Hearing loss in children with sickle cell disease: A prospective French cohort study

Background Sickle cell disease (SCD) is the most common genetic disease in France. In developing countries, it is associated with a high incidence of hearing loss. The aim of this study was to determine the prevalence of hearing loss in French children with SCD in order to determine if they need a close audiological follow‐up. Methods We performed a single‐center prospective cross‐sectional study of children with SCD. The children, without specific hearing symptom, underwent an ear, nose and throat examination with a hearing assessment between 2015 and 2016. Results Eighty‐nine children were included, aged from 5 to 19 years, with 73% of SS or Sβ 0 genotype and 27% of SC or Sβ + genotype. Ten children (11.2%) had hearing thresholds higher than 20 dB in at least one ear: one child with subnormal hearing, six otitis media with effusion (OME), and three sensorineural hearing loss.
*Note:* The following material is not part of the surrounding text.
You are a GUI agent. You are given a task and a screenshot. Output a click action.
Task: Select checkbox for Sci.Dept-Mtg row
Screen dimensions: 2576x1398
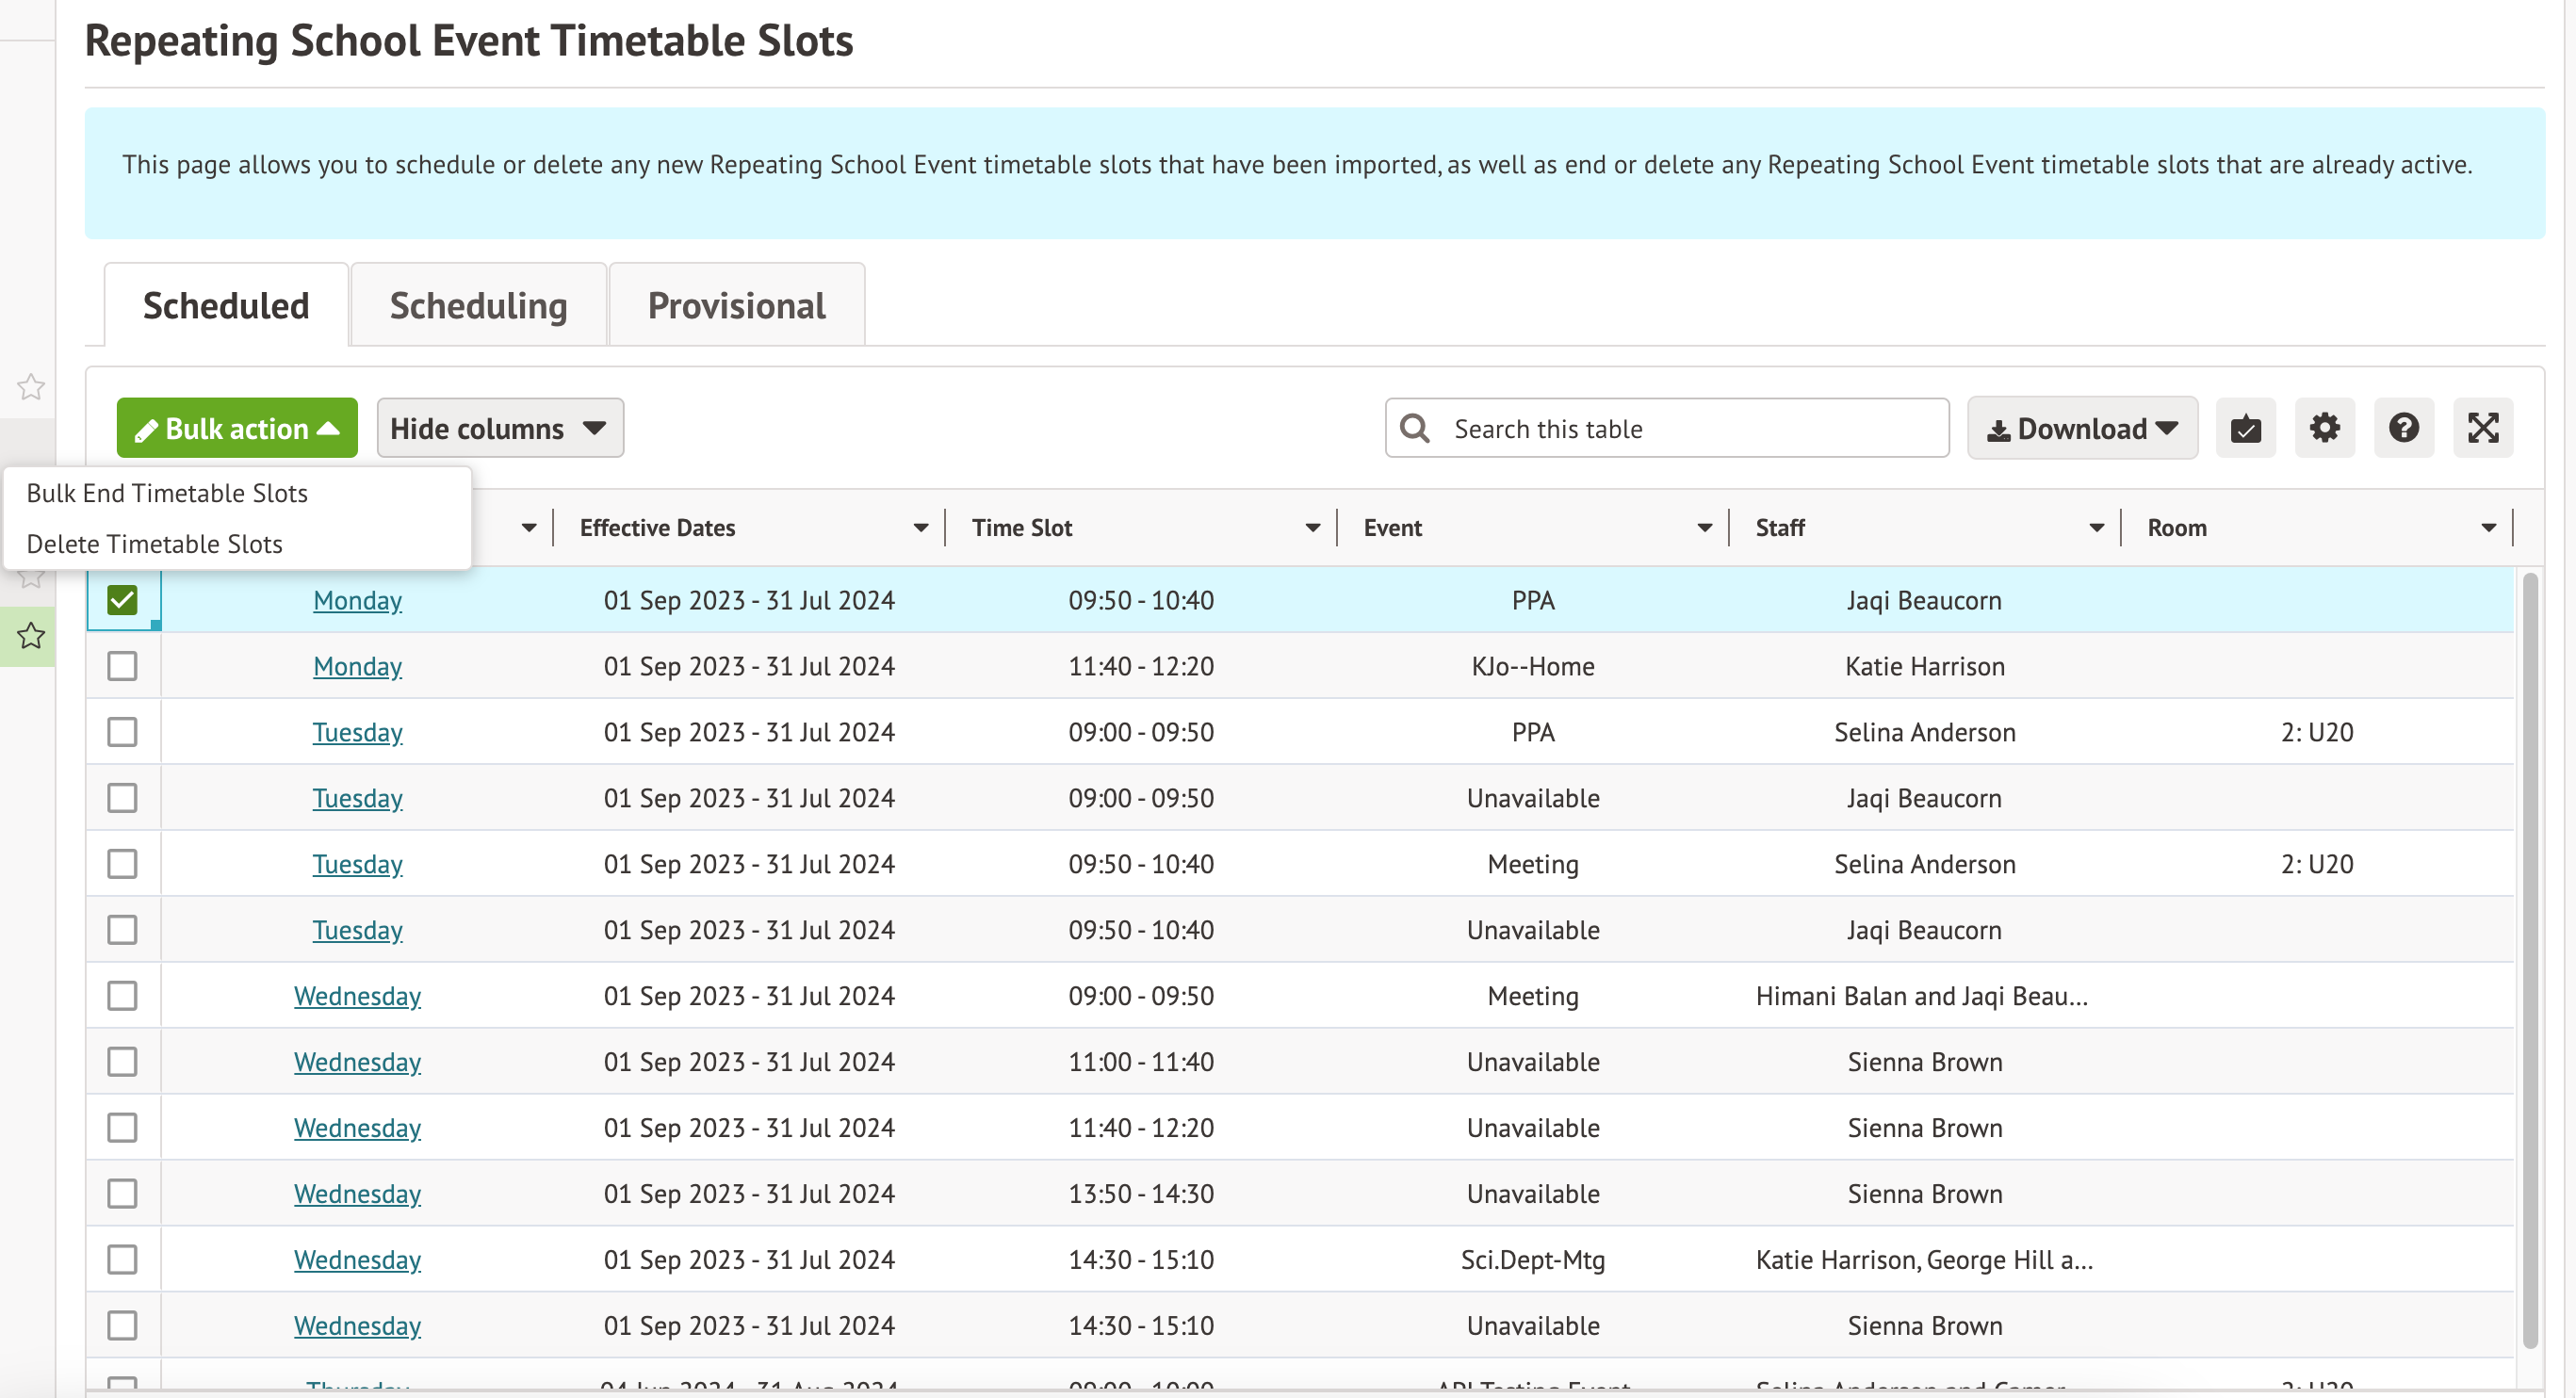(x=122, y=1260)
Late age at diagnosis of SCD, a high platelet count and a low hematocrit level were significantly associated with OME; moreover, children with OME had more severe clinical and biological characteristics than children with normal hearing. Furthermore, 12.4% of the children complained of tinnitus. The rate of sudden hearing loss was 2.2%. Finally, 7.1% of patients with normal hearing showed a speech discrimination disorder. Conclusions Several causes were identified for hearing loss in children with SCD. They therefore need a close audiological follow‐up in order to avoid complications due to curable phenomena and to enable appropriate management for progressive complications.